• _Material shown_:
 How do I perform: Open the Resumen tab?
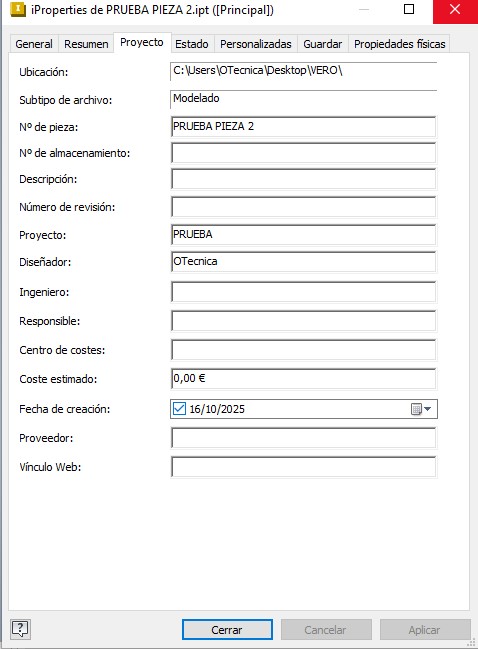86,44
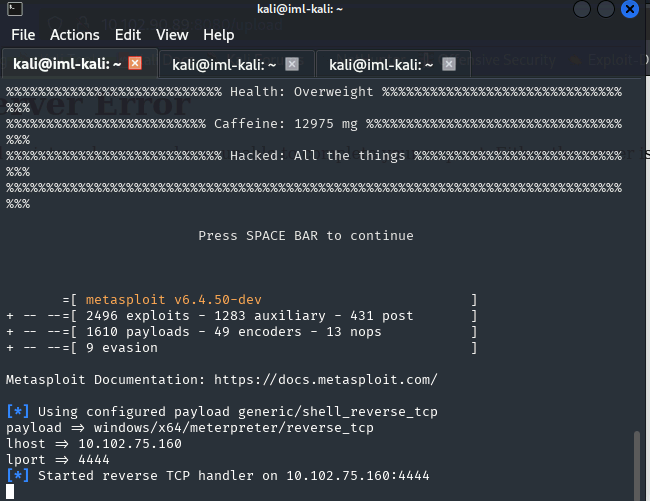Maximize the terminal window
This screenshot has width=650, height=501.
tap(606, 10)
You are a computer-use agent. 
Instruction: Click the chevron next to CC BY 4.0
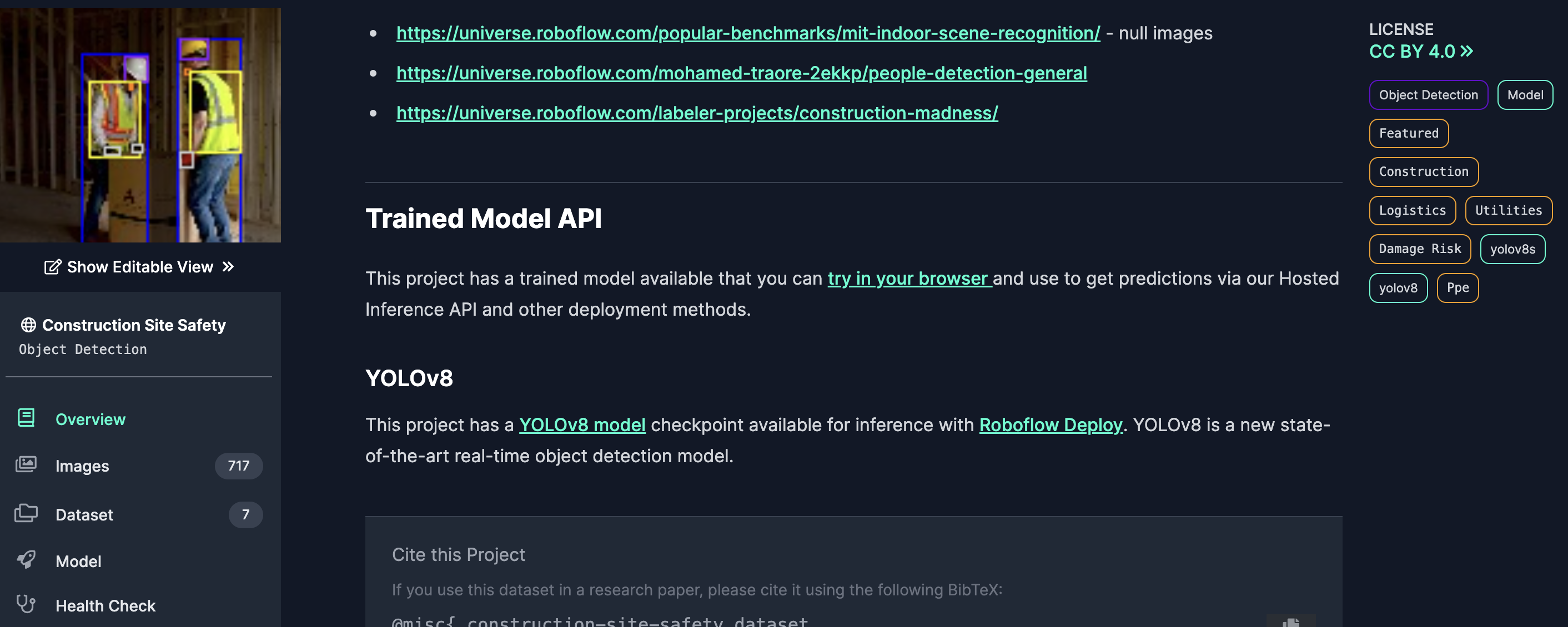coord(1467,52)
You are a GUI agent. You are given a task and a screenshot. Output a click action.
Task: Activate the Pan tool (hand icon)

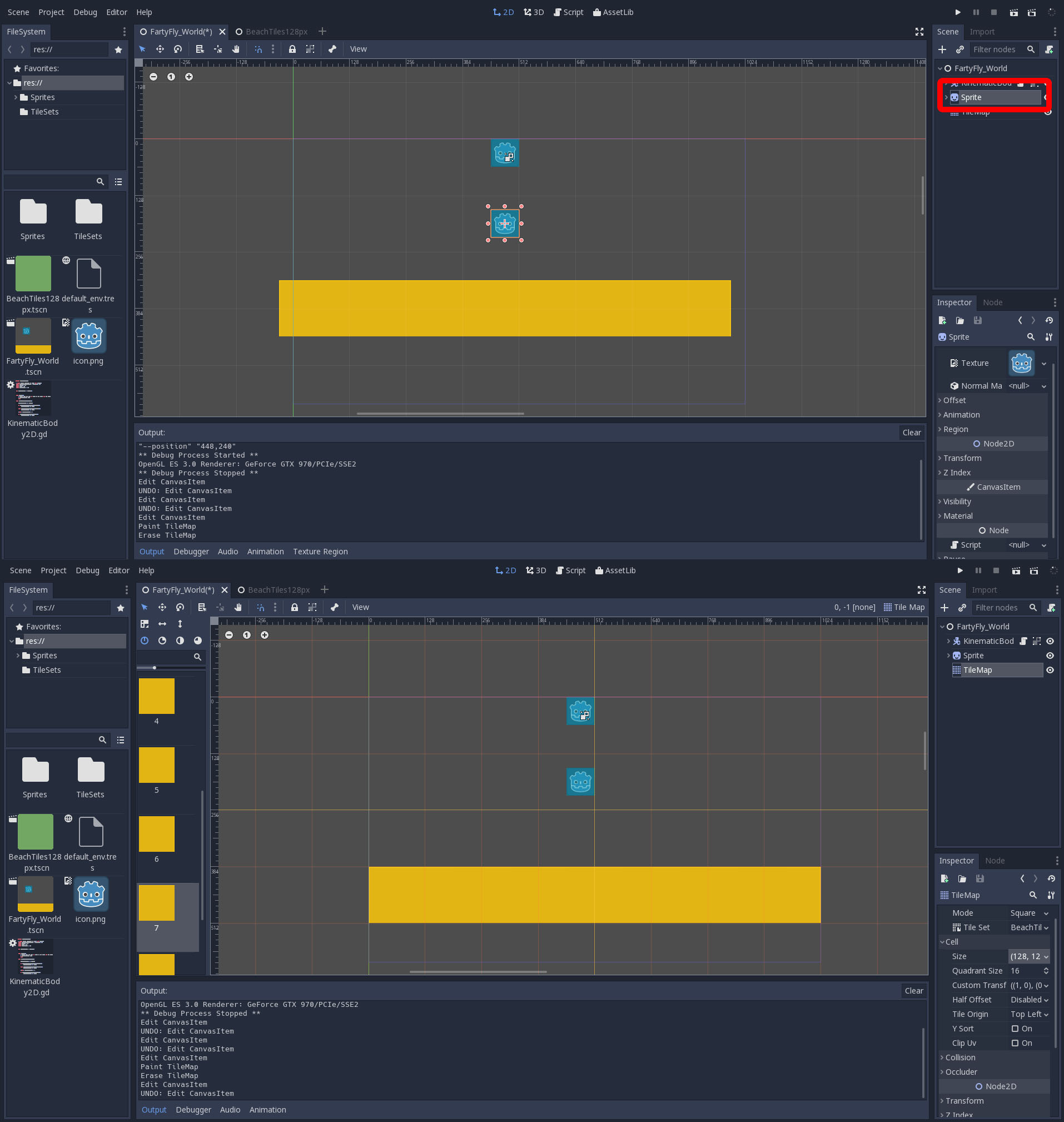[236, 49]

• _Aim of the exercise_: Convert the entries above into a JSON list of strings, with one string for each line and no blank lines. Leave the pictures out.

• _Solution for this problem_:
[
  " How do I perform: Open the Resumen tab?",
  "86,44",
  "Maximize the terminal window",
  "This screenshot has width=650, height=501.",
  "tap(606, 10)",
  "You are a computer-use agent. ",
  "Instruction: Click the chevron next to CC BY 4.0",
  "coord(1467,52)",
  "You are a GUI agent. You are given a task and a screenshot. Output a click action.",
  "Task: Activate the Pan tool (hand icon)",
  "[236, 49]"
]